By Christopher Pape
It is an unfortunate truth that a common misconception of American cuisine is that it stretches no further than greasy and oily fast-food chains. Europeans would sooner point to mac and cheese and fried chicken, while the British may raise a cheeky smile in finding a nation with an equally poor culinary reputation as they supposedly have. Thankfully, it is places like Uncle Jack’s Steakhouse in New York City that debunk this stereotype and evince that American food is good food.
As the name suggests, this is not a place for die-hard vegetarians, although, there is a wide variety of enticing salads. All of their meat is USDA –which essentially means that it is from America and is good stuff- and cooked with care by expert chefs. Uncle Jack’s claim to uniqueness perhaps lies in their policy of only serving meat that has been dry-aged for twenty one days as they believe that beef is ‘as important as aging a fine wine’, and once you try what they have to offer, you will realise that they’re on to something. The New York Strip is a particular highlight; prime sirloin prepared on the bone in its own juices with a choice of side dishes to please even the pickiest eater. Seafood is also on the menu, their ‘Surf and Turf’ is a ten ounce prime filet and a ten ounce Brazilian lobster tail. Their undisputable specialty, however, is the Kobe Beef. Kobe Beef is renowned world-wide for its flavour, and the chefs massage all the meat by hand and with Sake to ensure absolute tenderness. Of course, the meat is then aged for all of twenty one days, cooked to perfection, and then served in its own juices.

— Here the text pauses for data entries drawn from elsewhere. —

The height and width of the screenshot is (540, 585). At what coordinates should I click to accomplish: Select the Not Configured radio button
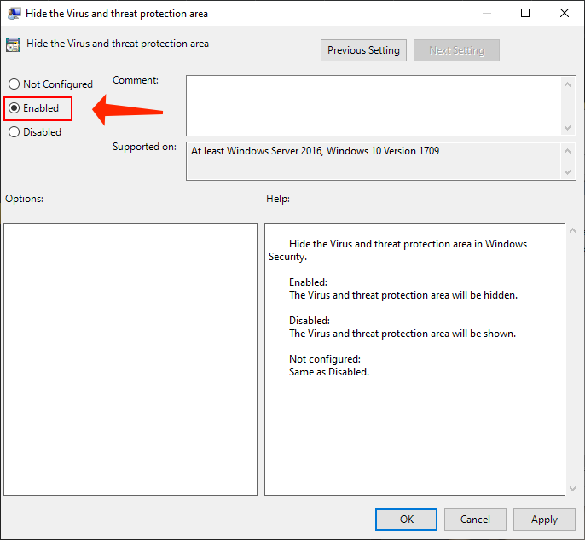click(x=14, y=84)
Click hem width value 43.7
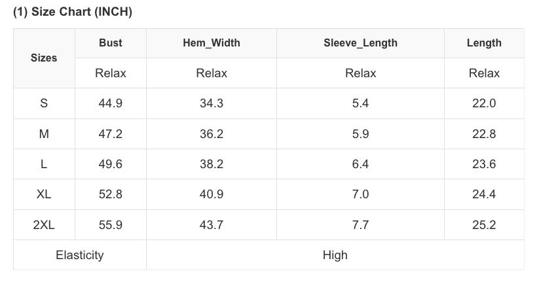The height and width of the screenshot is (284, 537). 212,225
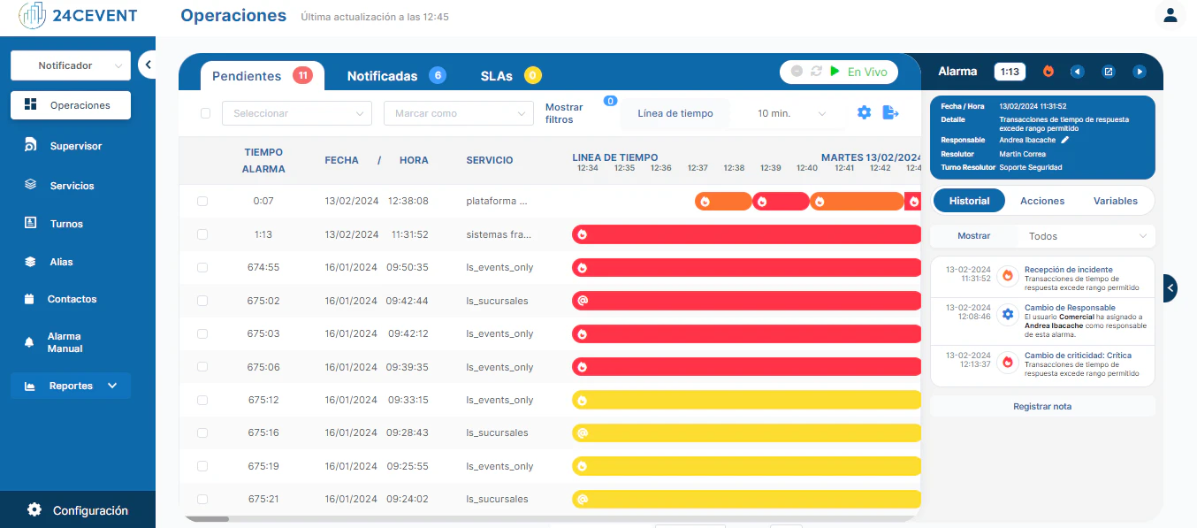Refresh data using the refresh icon near En Vivo
Image resolution: width=1197 pixels, height=528 pixels.
point(816,72)
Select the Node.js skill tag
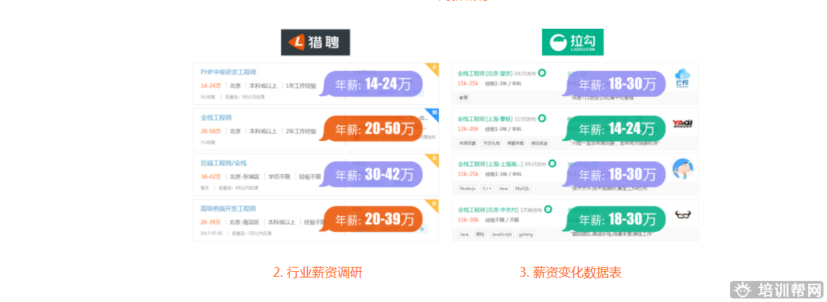Viewport: 827px width, 302px height. pyautogui.click(x=468, y=188)
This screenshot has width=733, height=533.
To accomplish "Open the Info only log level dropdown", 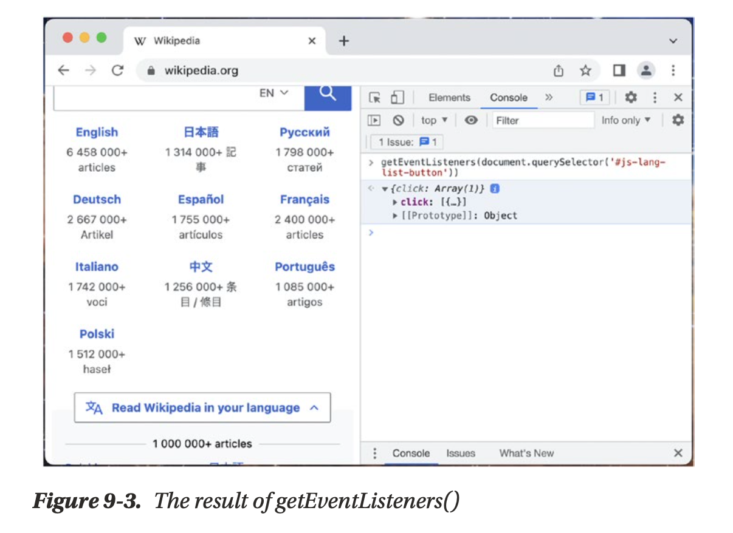I will (x=625, y=120).
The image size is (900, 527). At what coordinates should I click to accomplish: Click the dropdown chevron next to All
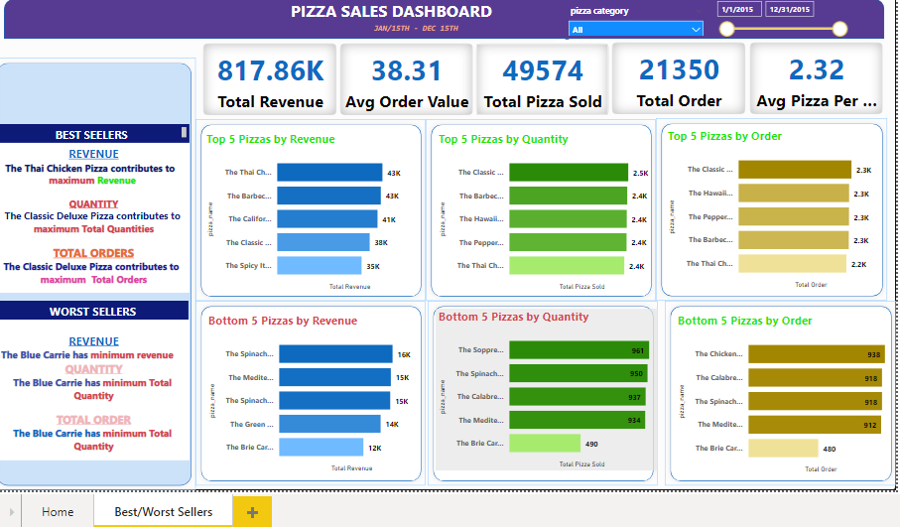pos(695,30)
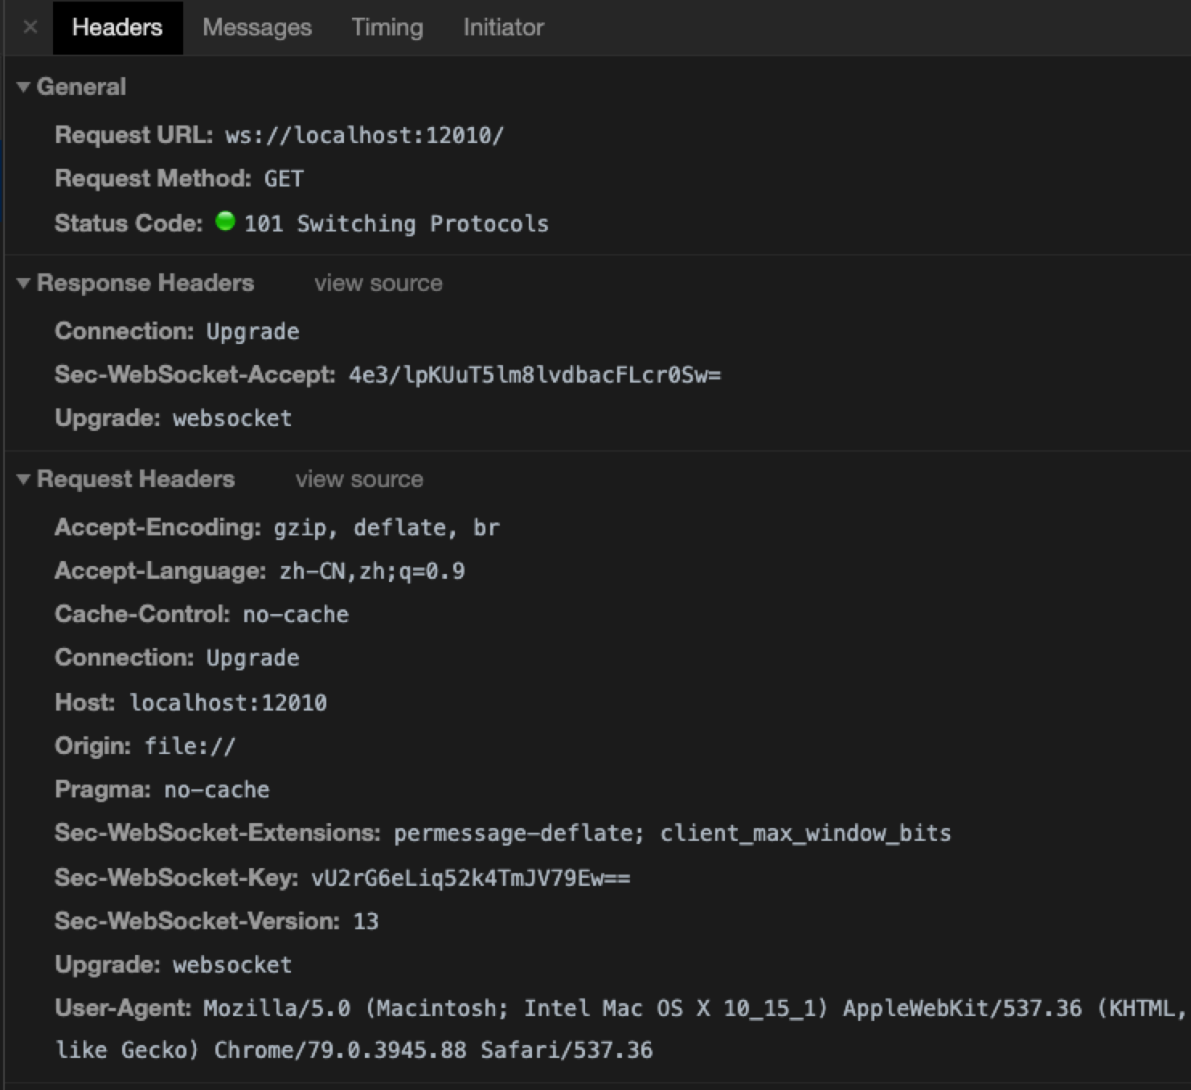The image size is (1191, 1090).
Task: Collapse the General section
Action: 23,87
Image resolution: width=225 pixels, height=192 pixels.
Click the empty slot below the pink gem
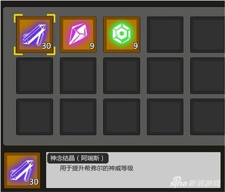78,76
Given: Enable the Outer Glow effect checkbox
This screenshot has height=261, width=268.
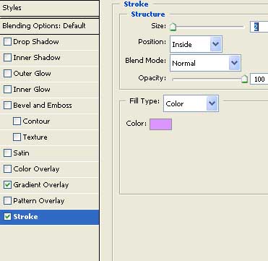Looking at the screenshot, I should point(7,74).
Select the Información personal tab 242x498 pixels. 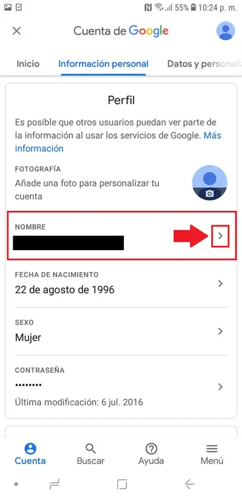(x=103, y=64)
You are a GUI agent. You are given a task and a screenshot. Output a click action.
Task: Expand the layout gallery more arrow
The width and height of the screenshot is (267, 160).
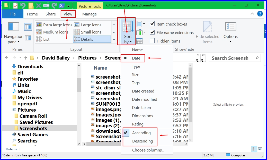tap(114, 39)
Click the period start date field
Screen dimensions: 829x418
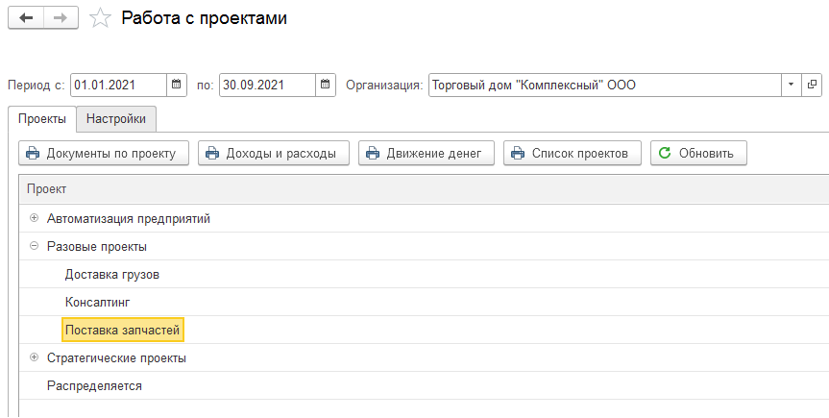pyautogui.click(x=119, y=85)
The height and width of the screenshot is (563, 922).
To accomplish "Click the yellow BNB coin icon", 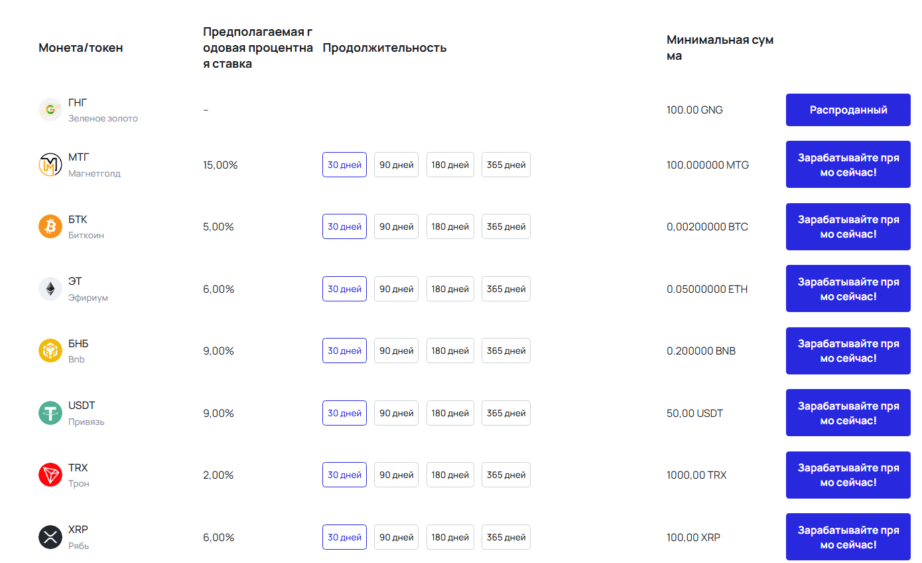I will (x=50, y=351).
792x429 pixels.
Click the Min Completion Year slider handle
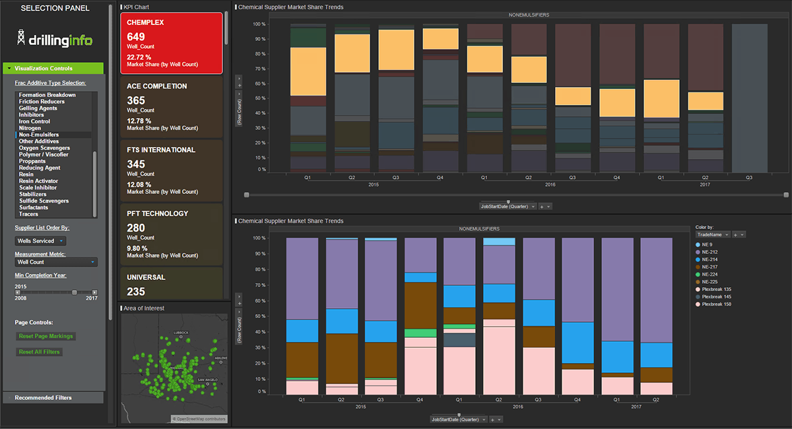click(x=75, y=292)
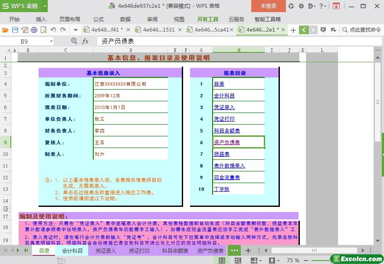The image size is (384, 264).
Task: Click the 未登录 login button
Action: [x=268, y=6]
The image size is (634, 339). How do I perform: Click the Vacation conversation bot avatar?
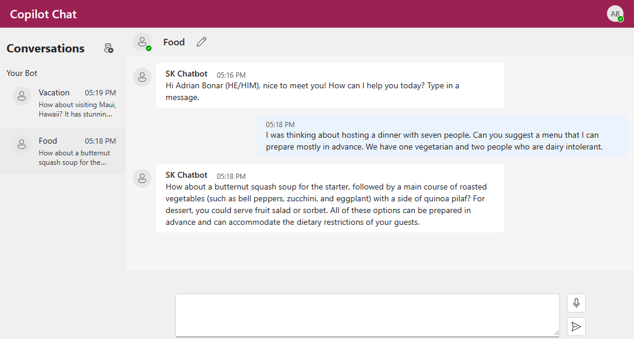pyautogui.click(x=22, y=96)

This is a steakhouse with class, and, since its opening during the prohibition era, has been a magnet for celebrities, so ensure that you dress accordingly. As soon as you walk through the door you are greeted by smiles and impeccable service that will stay with you for the entire course of your afternoon or evening to see that all your wants and needs are met. The lighting and intimate layout make this a great choice for the romantics of you, and yet it is so family-friendly at the same time. The brick walls in particular are a nice touch, giving it a sense of authenticity and history that you just don’t get with other restaurants, let alone steakhouses.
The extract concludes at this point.